Hope n’avait peut-être pas tort, Arcturus fut le premier à l’avouer en ramenant son regard vers l’estrade.
Il ne connaissait pas grand-chose à l’âme indienne, certes, mais il se plaisait ici, sans parler des merveilles à réaliser sur cette terre déjà plurimillénaire. C’est vrai, ce serait un beau rêve à poursuivre, se disait-il en accueillant son amante dans ses bras, venue lui chuchoter qu’ils seraient bientôt trop vieux pour jouer le couple princier. C’est peut-être de ce genre de combat dont Raziel me parlait, pensa-t-il au moment où la musique se mit à ralentir, jusqu’à bientôt arrêter la danseuse pendant que les filaments d’échos se rassemblaient autour d’elle, avant de partir tourbillonner dans les airs. La scène sitôt replongée dans l’obscurité, la jeune femme recula sans un bruit derrière le grand rideau noir, loin des yeux du public fasciné par cette lumière venue s’écraser contre la voûte ouvragée. Alors un tonnerre d’applaudissements suivit le retour des lumières, tandis que le service reprenait au pied de la scène en train de se surélever, afin de présenter des spectacles plus classiques en toute sécurité.

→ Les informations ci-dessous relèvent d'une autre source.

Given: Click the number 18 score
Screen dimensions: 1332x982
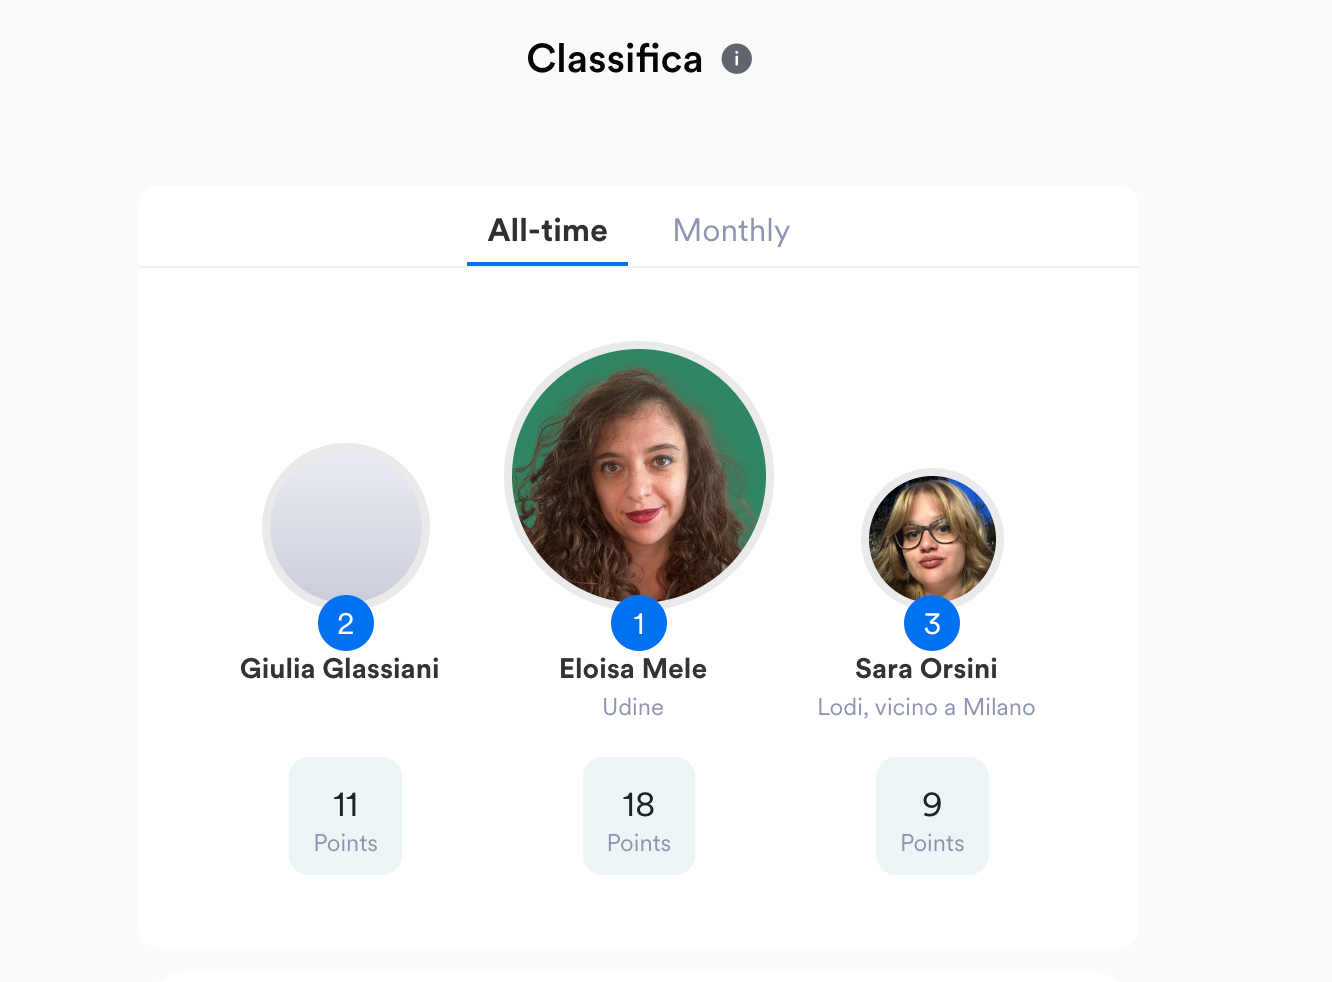Looking at the screenshot, I should pos(639,804).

À peine entamée, la table d’Arcturus fut de nouveau remplie dès le quart d’heure suivant, par les mille couleurs de la cuisine locale, un carrefour de tout l’Orient. Et plus le temps passait, plus les plaisirs s’enchaînaient, plus il se persuadait de son grand rôle à jouer ici.
[…]
(Finalement, l’élève n’a pas dépassé son maître… August s’est révélé au milieu de la nuit dès le premier jour, plongeant la cité dans un bain de sang et une guerre civile, grâce aux échos du Primordial Rouge dirigés par ses curieux pouvoirs. Non sans mal, Arcturus et ses Springs ont réussi à fuir par un souterrain après la disparition de Hope et la chute du manoir présidentiel).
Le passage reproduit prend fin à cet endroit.